Calcutta, Dec. 23: After four days in the harbour, 1,200 tourists finally set sail for the Andamans tonight on board MV Nicobar.

A seamen’s agitation at the Calcutta Port had held up the ship. The tourists, including a dozen foreigners, were to set sail on December 18.

About 75 members of MV Nicobar’s crew were protesting against the director-general of shipping’s executive order of December 3 that scrapped the system of signing on a ship’s crew in front of the shipping master.

The sailors, belonging to the Citu-affiliated Forward Seamen’s Union of India, had threatened to strike work once the ship set sail. The agitation was part of an all-India movement against the order, that the union said violates the Merchant Shipping Act, 1958.

A series of negotiations since the order was implemented on December 10 had failed, union general-secretary Sadhan Kanjilal said this evening.

“We have a meeting with various seamen’s unions in Mumbai on December 30 to consolidate our movement and chart a course of action,” he said.

Faced with the crew threat, the Shipping Corporation of India had postponed MV Nicobar’s departure.

The ship set sail at 11 tonight after “the shipping corporation agreed to sign on the crew under the old system”, Kanjilal said. “The measure was taken by the authorities at a meeting tonight, particularly for the MV Nicobar, because it was already delayed.”

Twelve of the crew, whose agreement had lapsed, left the ship, Kanjilal said. Their replacements would be signed on under the old system once MV Nicobar returned to Calcutta from Port Blair, he said.

Earlier, the corporation called an emergency meeting and decided to bring in the navy to drive the ship to the Andamans. The corporation then asked MV Nicobar captain D.P. Singh to call the passengers on board.

At 4.30 pm, the passengers queued up to board the ship. But there were no seamen to guide them to their cabins or bunks.

The passengers looked lost because they had no idea which ladder to take.

Paul Bonnini of Malta sat in the dock, near the ship, waiting for the confusion to clear. “I have no clue what is happening. Back home, we had heard about the Andamans and the beauty of taking the ship from Calcutta. It seems so messy here now,’’ he said.

His friend Alicia, the disgust evident on her face, said they have not seen “anything like this, anywhere in the world’’.

Passengers, particularly those from outside the city, had to shuttle back and forth with luggage for more than four days.
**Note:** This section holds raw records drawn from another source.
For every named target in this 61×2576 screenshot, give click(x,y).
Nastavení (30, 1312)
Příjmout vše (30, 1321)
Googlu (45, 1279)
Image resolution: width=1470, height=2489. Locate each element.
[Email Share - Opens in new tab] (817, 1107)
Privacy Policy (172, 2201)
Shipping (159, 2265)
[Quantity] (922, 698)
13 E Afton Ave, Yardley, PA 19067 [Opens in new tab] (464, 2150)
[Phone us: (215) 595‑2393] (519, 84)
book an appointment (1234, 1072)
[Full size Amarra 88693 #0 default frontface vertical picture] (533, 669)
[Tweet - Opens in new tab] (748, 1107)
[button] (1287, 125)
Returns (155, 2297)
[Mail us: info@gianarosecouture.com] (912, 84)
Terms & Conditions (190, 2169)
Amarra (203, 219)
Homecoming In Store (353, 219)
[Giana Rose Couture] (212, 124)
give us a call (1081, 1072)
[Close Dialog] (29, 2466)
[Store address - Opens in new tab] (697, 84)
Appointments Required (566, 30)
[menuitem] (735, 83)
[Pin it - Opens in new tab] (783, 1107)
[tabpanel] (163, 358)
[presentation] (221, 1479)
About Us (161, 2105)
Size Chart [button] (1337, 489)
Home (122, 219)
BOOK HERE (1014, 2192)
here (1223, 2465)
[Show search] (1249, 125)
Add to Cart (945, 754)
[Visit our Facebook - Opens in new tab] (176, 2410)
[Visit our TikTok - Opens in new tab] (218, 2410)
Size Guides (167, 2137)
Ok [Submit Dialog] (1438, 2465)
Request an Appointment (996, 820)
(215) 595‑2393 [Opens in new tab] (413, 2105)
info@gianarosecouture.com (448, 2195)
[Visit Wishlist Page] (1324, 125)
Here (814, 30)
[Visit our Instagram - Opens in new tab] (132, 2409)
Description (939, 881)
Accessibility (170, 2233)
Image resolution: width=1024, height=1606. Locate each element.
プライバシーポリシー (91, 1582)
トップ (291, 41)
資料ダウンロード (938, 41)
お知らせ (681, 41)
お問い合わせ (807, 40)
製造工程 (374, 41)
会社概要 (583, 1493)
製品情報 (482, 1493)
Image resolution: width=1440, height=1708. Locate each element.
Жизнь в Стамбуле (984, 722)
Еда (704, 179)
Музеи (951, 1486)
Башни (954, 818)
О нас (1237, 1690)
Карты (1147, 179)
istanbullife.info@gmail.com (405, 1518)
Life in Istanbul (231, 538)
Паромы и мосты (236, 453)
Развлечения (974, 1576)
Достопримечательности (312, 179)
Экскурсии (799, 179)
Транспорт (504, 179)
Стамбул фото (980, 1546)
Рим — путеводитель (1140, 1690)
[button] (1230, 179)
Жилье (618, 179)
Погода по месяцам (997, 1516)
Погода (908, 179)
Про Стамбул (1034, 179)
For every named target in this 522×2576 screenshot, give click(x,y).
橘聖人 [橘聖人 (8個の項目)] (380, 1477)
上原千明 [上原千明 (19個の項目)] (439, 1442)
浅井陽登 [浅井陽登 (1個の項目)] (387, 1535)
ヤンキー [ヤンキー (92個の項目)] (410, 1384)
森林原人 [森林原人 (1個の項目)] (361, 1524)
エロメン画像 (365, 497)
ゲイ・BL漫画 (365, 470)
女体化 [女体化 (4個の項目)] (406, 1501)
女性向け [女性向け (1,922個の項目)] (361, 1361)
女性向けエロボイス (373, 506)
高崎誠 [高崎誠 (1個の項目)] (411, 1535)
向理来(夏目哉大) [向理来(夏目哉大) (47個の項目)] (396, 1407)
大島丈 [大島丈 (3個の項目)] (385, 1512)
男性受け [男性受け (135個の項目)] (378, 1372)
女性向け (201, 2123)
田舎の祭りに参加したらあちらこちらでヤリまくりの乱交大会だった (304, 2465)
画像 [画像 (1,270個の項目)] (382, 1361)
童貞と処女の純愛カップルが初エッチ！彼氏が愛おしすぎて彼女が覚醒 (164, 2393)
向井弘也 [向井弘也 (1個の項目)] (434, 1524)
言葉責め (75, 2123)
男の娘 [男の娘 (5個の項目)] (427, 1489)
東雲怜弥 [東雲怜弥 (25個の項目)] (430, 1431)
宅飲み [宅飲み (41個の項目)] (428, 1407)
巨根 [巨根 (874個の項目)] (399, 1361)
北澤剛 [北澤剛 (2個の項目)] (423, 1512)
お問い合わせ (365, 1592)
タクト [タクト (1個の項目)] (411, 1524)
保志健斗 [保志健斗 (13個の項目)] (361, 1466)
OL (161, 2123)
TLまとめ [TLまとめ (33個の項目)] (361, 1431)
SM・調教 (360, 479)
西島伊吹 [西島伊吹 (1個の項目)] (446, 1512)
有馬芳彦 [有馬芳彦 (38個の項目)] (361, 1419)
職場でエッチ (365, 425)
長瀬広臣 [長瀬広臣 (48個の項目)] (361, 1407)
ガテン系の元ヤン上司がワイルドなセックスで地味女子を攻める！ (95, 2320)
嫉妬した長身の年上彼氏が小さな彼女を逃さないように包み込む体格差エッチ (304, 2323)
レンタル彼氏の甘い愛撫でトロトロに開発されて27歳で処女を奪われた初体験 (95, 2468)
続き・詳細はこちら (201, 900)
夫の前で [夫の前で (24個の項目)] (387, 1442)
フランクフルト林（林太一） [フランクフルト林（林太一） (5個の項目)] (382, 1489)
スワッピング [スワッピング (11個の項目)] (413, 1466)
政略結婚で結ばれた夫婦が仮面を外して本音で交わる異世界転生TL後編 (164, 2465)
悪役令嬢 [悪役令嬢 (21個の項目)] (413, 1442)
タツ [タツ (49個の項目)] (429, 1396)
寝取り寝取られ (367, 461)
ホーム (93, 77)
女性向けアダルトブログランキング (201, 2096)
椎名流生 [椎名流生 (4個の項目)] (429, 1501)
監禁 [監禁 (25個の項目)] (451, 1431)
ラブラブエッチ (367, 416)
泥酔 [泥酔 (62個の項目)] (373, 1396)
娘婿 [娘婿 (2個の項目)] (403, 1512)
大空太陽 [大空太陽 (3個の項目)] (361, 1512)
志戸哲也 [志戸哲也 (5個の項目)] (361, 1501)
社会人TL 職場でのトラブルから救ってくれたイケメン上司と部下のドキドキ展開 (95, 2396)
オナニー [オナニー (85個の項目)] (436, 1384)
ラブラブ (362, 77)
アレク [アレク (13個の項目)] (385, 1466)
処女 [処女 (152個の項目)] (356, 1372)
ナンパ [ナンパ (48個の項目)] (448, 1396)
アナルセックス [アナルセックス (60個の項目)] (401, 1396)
Jhantu Saha of Bongaon described how he lugged his stuff on train till Sealdah and then to the port in a taxi. He took the same route in the past four days.

For Saibal Sengupta of Dum Dum, it was a “wait till eternity for his dream vacation to begin’’. In front of his deluxe cabin 504, Sengupta, with daughter Sanchari in toe, said he “still hopes to enjoy whatever is left of the vacation”.